De heer Pitstra (GroenLinks):

Maar de zuidtak?

Minister Jorritsma-Lebbink:

Die komt er natuurlijk ook op enige termijn. Er moeten echter wel goederen over kunnen en ik moet wel een investering doen waar dan vervolgens een treintje over rijdt. Wat betreft de Duitse kant – dat heb ik in het antwoord in de richting van de heer Talsma ook gezegd – ben ik bepaald niet zeker dat wij daar straks ook goederen kunnen vervoeren, zeker op de korte termijn. Daar heb ik echt de medewerking van mijn Duitse collega, niet alleen in Nordrhein-Westfalen, maar ook die in Bonn voor nodig. Dan moet u weer in de Vereinbarung kijken wat daarover staat. Dan komen wij daarop terug. Het spijt mij nog steeds zeer dat de heer Pitstra tegen deze wijziging is. Ik had mij eerder kunnen voorstellen dat hij aan het eind van de rit tegen zou zijn, net zoals ik mij ook best kan voorstellen dat hij tegen het besluit rond de Betuweroute was, al hoewel ik dat uit een oogpunt van GroenLinks ook niet echt begrijp, maar daar moeten wij op een ander moment nog maar eens over spreken. Als je namelijk zegt: wij doen het alleen als er een totaal groen-goederenvervoerscenario is, dan is dat toch een beetje raar, want hoe kun je ooit tot een groen-goederenvervoerscenario komen, als je vervolgens geen enkele infrastructuur hebt om het af te wikkelen? Ik ben nog steeds van mening dat de Betuweroute en ook de besluiten die wij vandaag nemen, zeer in het belang zijn van het milieu en van een toekomstig en toekomstvast goederenvervoer.

De heer Talsma (VVD):

Ik heb nog geen antwoord op die geluidsarme wagons gekregen.

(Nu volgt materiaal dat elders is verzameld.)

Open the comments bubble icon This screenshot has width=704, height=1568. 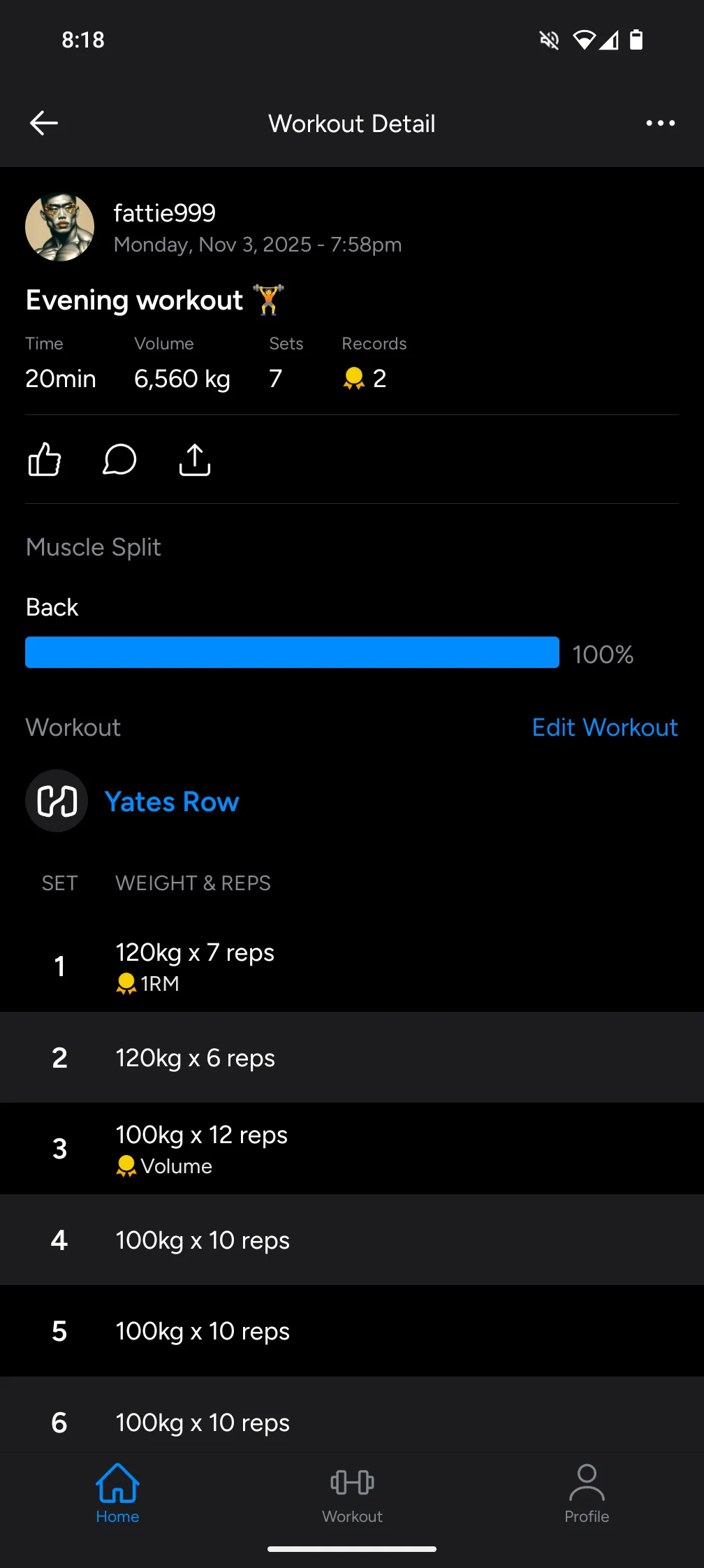[x=119, y=460]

Minister Jorritsma-Lebbink:

Ik zie geknik op de ambtenarentribune. Ik moet zeggen dat ik afhankelijk ben van wat mij wordt gemeld. Voor zover mij wordt gemeld, is het inderdaad zo dat de nieuwe wagons geluidsarme wagons zijn.

De heer Talsma (VVD):

Ik zou ook buitengewoon teleurgesteld zijn als dat niet zo was.

Minister Jorritsma-Lebbink:

Wij moeten ons echter ook realiseren dat de laatste jaren niet zo heel veel nieuw is gekocht. Maar het zou raar zijn als men iets nieuws koopt, het weer slecht zou zijn.

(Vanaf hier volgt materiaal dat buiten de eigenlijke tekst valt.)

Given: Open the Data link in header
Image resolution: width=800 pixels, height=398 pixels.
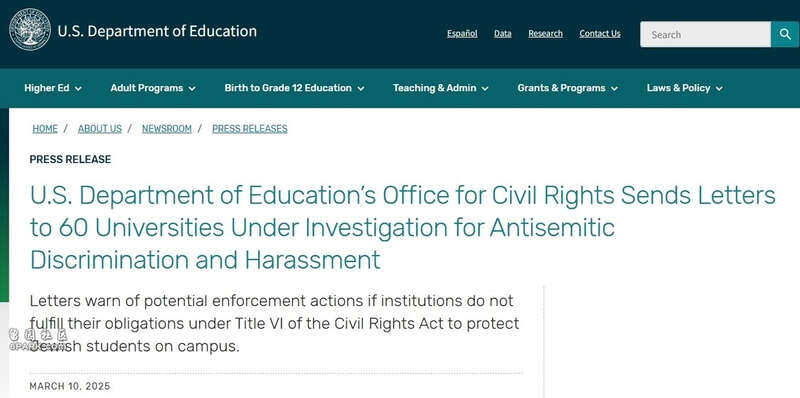Looking at the screenshot, I should point(503,34).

De beraadslaging wordt gesloten.

De planologische kernbeslissing wordt zonder stemming aangenomen.

De voorzitter:

De aanwezige leden van de fractie van GroenLinks wordt aantekening verleend, dat zij geacht wensen te worden tegen deze planologische kernbeslissing te hebben gestemd.

De vergadering wordt enkele minuten geschorst.